Hobbing

Hobbing is a machining process for gear cutting, cutting splines, and cutting sprockets on a hobbing machine, which is a special type of milling machine. The teeth or splines of the gear are progressively cut into the material (a flat, cylindrical piece of metal) by a series of cuts made by a cutting tool called a hob. Compared to other gear forming processes it is relatively inexpensive but still quite accurate, thus it is used for a broad range of parts and quantities.[1]

A hob — the cutter used for hobbing.

It is the most widely used gear cutting process for creating spur and helical gears[2] and more gears are cut by hobbing than any other process as it is relatively quick and inexpensive.[3]

A type of skiving that is analogous to the hobbing of external gears can be applied to the cutting of internal gears, which are skived with a rotary cutter (rather than shaped or broached).[4]

Process

Spur gears on horizontal CNC gear hobbing achine
Spur gears on horizontal CNC gear hobbing machine

Hobbing uses a hobbing machine with two skew spindles, one mounted with a blank workpiece and the other with the hob. The angle between the hob's spindle (axis) and the workpiece's spindle varies, depending on the type of product being produced. For example, if a spur gear is being produced, then the hob is angled equal to the lead angle of the hob; if a helical gear is being produced then the angle must be increased by the same amount as the helix angle of the helical gear. The hobbing features for gears are straight, helical, straight bevel, face, crowned, worm, cylkro and chamfering. [5] The two shafts are rotated at a proportional ratio, which determines the number of teeth on the blank; for example, for a single-threaded hob if the gear ratio is 40:1 the hob rotates 40 times to each turn of the blank, which produces 40 teeth in the blank. If the hob has multiple threads the speed ratio must be multiplied by the number of threads on the hob.[6] The hob is then fed up into the workpiece until the correct tooth depth is obtained. Finally the hob is fed through the workpiece parallel to the blank's axis of rotation.[5]

Often multiple blanks are stacked, then cut in one operation.[6]
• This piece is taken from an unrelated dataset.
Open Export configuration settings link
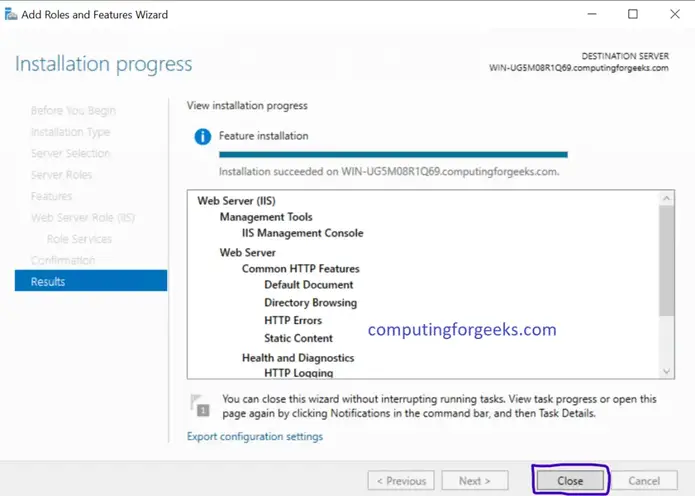Screen dimensions: 695x496 (x=255, y=437)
For very large gears the blank can be gashed to the rough shape first to make hobbing easier.

Equipment

A horizontal CNC gear hobbing machine
A horizontal hobbing machine
A horizontal hobbing machine

Hobbing machines, also known as hobbers, are fully automated machines that come in many sizes, because they need to be able to produce anything from tiny instrument gears up to 10 ft (3.0 m) diameter marine gears. Each gear hobbing machine typically consists of a chuck and tailstock, to hold the workpiece or a spindle, a spindle on which the hob is mounted, and a drive motor.[3]

For a tooth profile which is a theoretical involute, the fundamental rack is straight-sided, with sides inclined at the pressure angle of the tooth form, with flat top and bottom. The necessary addendum correction to allow the use of small-numbered pinions can either be obtained by suitable modification of this rack to a cycloidal form at the tips, or by hobbing at other than the theoretical pitch circle diameter. Since the gear ratio between hob and blank is fixed, the resulting gear will have the correct pitch on the pitch circle, but the tooth thickness will not be equal to the space width.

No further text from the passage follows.